Desde que abandonou o mosteiro (porque foi monge este Páraic O’Reilly), escreve, bebe e às vezes ensina. É vagamente o que se imagina ser um poeta e sem dúvida o homem mais só em todo o condado de Clare nesta noite solsticial de vinte e três, ou vinte e quatro.

Emborcado o último gole da última cerveja em Killarney, toma a resolução. Vem caminhando perpendicularmente ao bojo negro da Catedral de Santa Maria, onde os coros locais ensaiam já, ou ainda, cânticos de louvor ao que nasceu e ao que há de nascer nesta data. Páraic mete-se no carro e arranca para norte. São duas horas e meia, a andar bem, mas vale a pena.
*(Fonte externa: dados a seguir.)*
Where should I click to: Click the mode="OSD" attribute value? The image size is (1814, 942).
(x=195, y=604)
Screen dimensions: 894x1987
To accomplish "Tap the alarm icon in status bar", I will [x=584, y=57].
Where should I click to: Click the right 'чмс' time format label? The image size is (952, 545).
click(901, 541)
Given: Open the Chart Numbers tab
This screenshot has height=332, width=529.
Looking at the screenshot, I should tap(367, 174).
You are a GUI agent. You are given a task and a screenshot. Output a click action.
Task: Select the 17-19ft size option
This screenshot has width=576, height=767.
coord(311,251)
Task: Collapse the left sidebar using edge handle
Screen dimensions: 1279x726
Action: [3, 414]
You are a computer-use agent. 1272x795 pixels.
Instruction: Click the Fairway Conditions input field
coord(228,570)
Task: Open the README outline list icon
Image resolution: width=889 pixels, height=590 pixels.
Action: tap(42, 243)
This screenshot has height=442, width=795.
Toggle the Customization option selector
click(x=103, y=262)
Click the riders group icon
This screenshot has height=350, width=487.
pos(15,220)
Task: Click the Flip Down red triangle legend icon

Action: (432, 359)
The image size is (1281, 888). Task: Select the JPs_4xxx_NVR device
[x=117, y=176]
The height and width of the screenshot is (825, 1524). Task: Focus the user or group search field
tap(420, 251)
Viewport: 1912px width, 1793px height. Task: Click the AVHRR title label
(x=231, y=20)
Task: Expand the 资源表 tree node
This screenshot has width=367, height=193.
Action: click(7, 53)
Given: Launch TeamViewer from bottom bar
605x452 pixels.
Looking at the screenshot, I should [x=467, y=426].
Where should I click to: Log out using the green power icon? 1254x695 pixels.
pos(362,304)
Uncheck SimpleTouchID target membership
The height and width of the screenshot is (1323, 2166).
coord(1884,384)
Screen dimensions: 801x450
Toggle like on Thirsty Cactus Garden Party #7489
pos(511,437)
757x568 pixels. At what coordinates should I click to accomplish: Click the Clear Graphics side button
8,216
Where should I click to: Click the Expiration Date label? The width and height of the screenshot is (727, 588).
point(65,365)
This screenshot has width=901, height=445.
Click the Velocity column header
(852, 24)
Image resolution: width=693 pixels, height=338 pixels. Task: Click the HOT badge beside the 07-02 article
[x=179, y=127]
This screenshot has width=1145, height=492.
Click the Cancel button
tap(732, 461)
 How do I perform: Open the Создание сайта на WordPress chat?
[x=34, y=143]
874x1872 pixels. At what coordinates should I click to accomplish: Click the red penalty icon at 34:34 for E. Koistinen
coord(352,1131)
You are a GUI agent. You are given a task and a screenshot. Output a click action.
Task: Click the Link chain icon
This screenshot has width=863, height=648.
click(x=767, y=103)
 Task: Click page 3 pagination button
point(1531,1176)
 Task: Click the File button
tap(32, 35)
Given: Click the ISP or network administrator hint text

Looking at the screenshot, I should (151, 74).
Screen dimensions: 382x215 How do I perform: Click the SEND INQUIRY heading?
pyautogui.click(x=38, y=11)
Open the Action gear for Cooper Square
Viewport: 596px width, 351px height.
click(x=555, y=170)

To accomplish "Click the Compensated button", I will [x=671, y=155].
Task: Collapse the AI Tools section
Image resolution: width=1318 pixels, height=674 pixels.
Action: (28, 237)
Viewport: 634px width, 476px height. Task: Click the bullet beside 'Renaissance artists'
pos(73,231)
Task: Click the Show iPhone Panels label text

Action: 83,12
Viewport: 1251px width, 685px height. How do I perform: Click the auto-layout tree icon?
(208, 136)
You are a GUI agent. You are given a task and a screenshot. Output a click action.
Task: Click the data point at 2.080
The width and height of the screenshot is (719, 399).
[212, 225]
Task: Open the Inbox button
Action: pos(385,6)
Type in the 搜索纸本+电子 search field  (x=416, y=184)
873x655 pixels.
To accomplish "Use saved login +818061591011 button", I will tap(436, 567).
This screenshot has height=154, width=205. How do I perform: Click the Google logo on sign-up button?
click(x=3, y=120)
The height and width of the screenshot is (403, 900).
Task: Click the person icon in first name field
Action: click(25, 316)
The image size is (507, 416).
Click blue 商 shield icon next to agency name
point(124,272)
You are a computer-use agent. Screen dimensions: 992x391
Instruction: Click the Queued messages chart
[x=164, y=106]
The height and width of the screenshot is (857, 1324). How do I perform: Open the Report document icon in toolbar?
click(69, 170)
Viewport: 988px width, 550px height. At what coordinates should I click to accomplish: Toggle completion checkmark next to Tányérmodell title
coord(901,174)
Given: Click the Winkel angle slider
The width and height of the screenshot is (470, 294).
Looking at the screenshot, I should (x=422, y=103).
Aqui viveu a infância, aqui vive ainda a melhor parte de si. Páraic sente o formidável cheiro do mar misturado com o do campo. Ardem-lhe os olhos, a garganta também dá sinal de si. Não será por muito tempo. Encontra-se pertíssimo das falésias de Moher. A meia-noite não tarda. Calculou com minúcia cada etapa da viagem. Abandona o automóvel num estradão, espiado somente pelo olhar atónito das corujas, e avança em passo firme até ao extremo do penhasco onde ergueram a Torre O’Brien.

O revérbero lunar nas águas do Atlântico hipnotiza-o. A beleza das coisas não pode provar senão a magnificência do Senhor. Os homens deviam contemplá-la assim, amá-la sem limites ou subterfúgios. De nada serve rezar se não se compreende o encantamento da perfeição divina. Desde que abandonou a condição de monge, foi-lhe ministrada por completo a lição mais dolorosa da sua vida: os caminhos do Senhor são, não apenas insondáveis, como sobretudo paradoxais. É um eremita, um pária, e conhece melhor do que ninguém o significado da busca de redenção, agora que passou à vida secular e se sente odiado por toda a gente.

Lá ao fundo as ondas fosforejam, o vento glaciar empurra-o, todos os seus sentidos o impelem a seguir em frente. Liscannor oferece passagens excecionais para o outro mundo: um passo avante e será um salto, duzentos metros de voo e o fim de todo o seu suplício.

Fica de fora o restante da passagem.